## What you need to do:
Begin at the line that contains "Close the terminal window" and repeat every line from there to the end of the records below, inclusive, without adding any other line.

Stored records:

☆ ☆ ☆ ☆

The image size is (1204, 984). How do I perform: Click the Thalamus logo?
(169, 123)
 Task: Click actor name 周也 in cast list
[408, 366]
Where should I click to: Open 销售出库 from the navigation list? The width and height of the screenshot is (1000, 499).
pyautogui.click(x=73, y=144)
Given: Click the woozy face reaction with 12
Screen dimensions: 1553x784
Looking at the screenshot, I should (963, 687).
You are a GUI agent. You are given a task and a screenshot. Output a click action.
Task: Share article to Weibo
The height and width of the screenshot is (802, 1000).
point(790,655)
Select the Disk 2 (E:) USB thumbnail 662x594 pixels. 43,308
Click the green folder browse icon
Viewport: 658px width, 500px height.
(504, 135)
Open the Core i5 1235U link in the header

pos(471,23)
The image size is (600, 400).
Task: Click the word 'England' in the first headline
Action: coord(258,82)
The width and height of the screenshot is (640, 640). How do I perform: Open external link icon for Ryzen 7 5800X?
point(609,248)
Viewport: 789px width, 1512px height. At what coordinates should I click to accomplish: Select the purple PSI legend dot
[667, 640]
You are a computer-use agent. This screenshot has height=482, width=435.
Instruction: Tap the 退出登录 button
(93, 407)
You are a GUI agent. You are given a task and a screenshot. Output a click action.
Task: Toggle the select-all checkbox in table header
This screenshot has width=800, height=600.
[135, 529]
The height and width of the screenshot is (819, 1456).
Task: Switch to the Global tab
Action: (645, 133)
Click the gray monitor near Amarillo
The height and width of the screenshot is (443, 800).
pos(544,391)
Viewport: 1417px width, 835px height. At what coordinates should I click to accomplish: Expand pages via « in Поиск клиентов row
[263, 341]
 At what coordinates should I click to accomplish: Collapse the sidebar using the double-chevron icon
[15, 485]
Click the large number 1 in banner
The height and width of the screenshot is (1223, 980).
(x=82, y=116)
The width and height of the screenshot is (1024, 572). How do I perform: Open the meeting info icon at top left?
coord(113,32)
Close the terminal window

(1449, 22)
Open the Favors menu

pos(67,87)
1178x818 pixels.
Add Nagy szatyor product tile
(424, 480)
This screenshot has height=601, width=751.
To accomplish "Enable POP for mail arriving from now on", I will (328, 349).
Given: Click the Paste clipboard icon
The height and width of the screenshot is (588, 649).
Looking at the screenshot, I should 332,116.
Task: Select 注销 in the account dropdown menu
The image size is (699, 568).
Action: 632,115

☆ ☆ ☆ ☆

## Task solution:
Close the terminal window

(1449, 22)
Open the Favors menu

pos(67,87)
1178x818 pixels.
Add Nagy szatyor product tile
(424, 480)
This screenshot has height=601, width=751.
To accomplish "Enable POP for mail arriving from now on", I will (328, 349).
Given: Click the Paste clipboard icon
The height and width of the screenshot is (588, 649).
Looking at the screenshot, I should 332,116.
Task: Select 注销 in the account dropdown menu
The image size is (699, 568).
Action: 632,115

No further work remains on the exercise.